Risultati possibili grazie al suo instancabile sforzo dopo la Seconda guerra mondiale. In quegli anni, scrive ancora Bortolotti, Neri ha chiamato a raccolta i soci e ha manualmente guidato l'inizio dei lavori di ricostruzione della sede della polisportiva in cui, dal 1954, diventa presidente della sezione tennis.
Terrà l'incarico per vent'anni, esercitandolo con la stessa generosa disponibilità e la medesima lungimirante visione che ha caratterizzato l'intera sua storia. Scova a Merano Beppe Merlo, un aiuto bagnino che gioca come praticamente nessuno aveva mai fatto prima. Dal lato del rovescio, infatti, tiene la racchetta con due mani mezzo secolo prima che diventasse la norma.
Nel 1957 è lui a chiedere di trasferirsi sotto le Due Torri al fiumano Orlando Sirola, che avrebbe vinto con Nicola Pietrangeli dieci campionati italiani in doppio e il Roland Garros del 1959. Con Merlo e Bonetti, Neri forma una squadra difficile da battere che non a caso nel 1958 trionfa subito in Coppa Brian, il campionato italiano a squadre. E lo farà per tre anni consecutivi. Sarà sempre Neri a convincere i genitori di Paolo Bertolucci a lasciarlo partire da Forte dei Marmi per andare ad allenarsi alla Virtus.
Tra la fine degli anni Cinquanta e l'inizio dei Sessanta, Neri ha esteso la sua sfera d'influenza ad altri sport, e anche al di fuori della Virtus. È presidente provinciale del CONI e consigliere del Bologna calcio. Per la società rossoblù lavora anche come responsabile del settore giovanile e fornisce cinque giocatori alla squadra che ha conquistato l'ultimo storico scudetto del club nel 1964, dopo lo spareggio di Roma contro l'Inter a pochi dalla morte del presidente Renato Dall'Ara. Neri ha di fatto scoperto Furlanis, Tumburus, Pascutti, Capra e Bulgarelli, uno dei più grandi calciatori di sempre nella storia rossoblù.
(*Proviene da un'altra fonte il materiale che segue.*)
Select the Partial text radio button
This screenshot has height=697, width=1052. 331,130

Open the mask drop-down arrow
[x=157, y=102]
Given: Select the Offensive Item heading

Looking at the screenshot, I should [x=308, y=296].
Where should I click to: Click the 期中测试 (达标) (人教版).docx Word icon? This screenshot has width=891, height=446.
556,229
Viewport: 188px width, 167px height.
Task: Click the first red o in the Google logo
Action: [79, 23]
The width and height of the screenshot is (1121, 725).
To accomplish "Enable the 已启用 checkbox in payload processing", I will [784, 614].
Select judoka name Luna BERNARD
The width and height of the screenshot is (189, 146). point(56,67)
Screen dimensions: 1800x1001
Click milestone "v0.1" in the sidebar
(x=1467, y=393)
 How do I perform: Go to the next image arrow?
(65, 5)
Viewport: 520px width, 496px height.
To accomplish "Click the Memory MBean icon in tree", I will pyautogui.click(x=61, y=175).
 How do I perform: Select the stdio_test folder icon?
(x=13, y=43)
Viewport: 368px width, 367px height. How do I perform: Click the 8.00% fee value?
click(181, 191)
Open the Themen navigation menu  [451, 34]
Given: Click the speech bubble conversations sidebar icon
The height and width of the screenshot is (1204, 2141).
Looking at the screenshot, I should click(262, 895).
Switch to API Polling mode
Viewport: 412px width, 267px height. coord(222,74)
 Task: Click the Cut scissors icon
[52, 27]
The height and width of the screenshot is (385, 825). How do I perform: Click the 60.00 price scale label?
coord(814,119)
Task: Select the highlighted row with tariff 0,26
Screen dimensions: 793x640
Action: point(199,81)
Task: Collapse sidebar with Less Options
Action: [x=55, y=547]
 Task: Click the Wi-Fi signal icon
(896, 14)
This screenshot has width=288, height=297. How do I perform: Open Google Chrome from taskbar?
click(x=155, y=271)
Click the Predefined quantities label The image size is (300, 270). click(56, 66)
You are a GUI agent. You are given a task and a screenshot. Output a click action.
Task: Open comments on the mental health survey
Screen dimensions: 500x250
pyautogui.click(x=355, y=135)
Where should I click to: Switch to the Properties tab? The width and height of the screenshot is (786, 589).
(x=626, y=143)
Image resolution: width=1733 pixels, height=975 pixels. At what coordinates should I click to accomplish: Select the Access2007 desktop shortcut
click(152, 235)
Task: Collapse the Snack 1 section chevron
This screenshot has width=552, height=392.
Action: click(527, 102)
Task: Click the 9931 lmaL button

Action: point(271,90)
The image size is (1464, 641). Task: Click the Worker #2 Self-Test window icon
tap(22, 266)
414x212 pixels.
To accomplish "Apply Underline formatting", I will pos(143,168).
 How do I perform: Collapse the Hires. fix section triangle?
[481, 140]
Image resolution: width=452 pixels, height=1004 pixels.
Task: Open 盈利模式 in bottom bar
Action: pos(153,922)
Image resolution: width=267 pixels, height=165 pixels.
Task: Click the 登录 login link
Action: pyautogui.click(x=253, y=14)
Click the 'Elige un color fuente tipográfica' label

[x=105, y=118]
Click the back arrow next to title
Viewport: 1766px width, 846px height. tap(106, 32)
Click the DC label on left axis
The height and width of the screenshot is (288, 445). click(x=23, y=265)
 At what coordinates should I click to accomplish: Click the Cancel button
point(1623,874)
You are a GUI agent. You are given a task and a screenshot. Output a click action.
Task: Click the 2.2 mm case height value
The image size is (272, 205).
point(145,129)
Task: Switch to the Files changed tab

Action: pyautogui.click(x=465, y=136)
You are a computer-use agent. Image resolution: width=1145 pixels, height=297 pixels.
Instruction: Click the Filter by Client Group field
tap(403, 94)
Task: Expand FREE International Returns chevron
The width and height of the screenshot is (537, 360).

Il suo occhio da talent scout lo porterà anche a scoprire qualcosa di speciale nel figlio di un tassista romagnolo. Si chiama Eraldo Pecci e giocherà 163 partite con la maglia del Bologna; sarà anche compagno di squadra al Napoli di Diego Maradona. È lui a toccargli il pallone per la famosa punizione a parabola dall'interno dell'area contro la Juventus nel 1985.
Inoltre, nel 1961, è anche commissario straordinario della divisione basket della Virtus che intanto si è associata al marchio Idrolitina per iniziativa della nuova proprietà, la famiglia Gazzoni Frascara che tanto ha dato anche al Bologna calcio.
Figura romantica e per certi versi anacronistica, ha raggiunto il primo accordo con un ministro dell' educazione per diffondere il tennis nelle scuole e fondato i primi centri estivi della Federazione Italiana Tennis.
Il primo l'ha aperto a Pievepelago, dove già esisteva un circolo tennistico con 2 campi ed un piccolo impianto con spogliatoi e docce. Aveva deciso per quella sede, si racconta, dopo aver casualmente scoperto che Pievepelago era la località meno ventosa e meno piovosa d'Italia.
Eletto presidente della Federazione Italiana Tennis nel 1972, rimasto in carica fino all'elezione di Paolo Galgani nel 1976, ha avuto un ruolo di facilitatore del boom del tennis in Italia negli anni Settanta. Il vertice di quel movimento era il quartetto formato da Corrado Barazzutti, Paolo Bertolucci, Adriano Panatta e Tonino Zugarelli che hanno raggiunto quattro finali di Coppa Davis in cinque anni. Alla base però c'era la visione illuminata di Neri, convinto che bisognasse portare il tennis ai ragazzi, farlo conoscere a più persone possibile. Così sarebbe stato anche più facile scoprire i futuri campioni.
Era convinto, e aveva ragione, che il tennis è uno sport molto istruttivo per i ragazzi e bisogna fare in modo che tutti abbiano la possibilità di conoscerlo. Così è anche più facile scoprire fra di essi i campioni di casa nostra.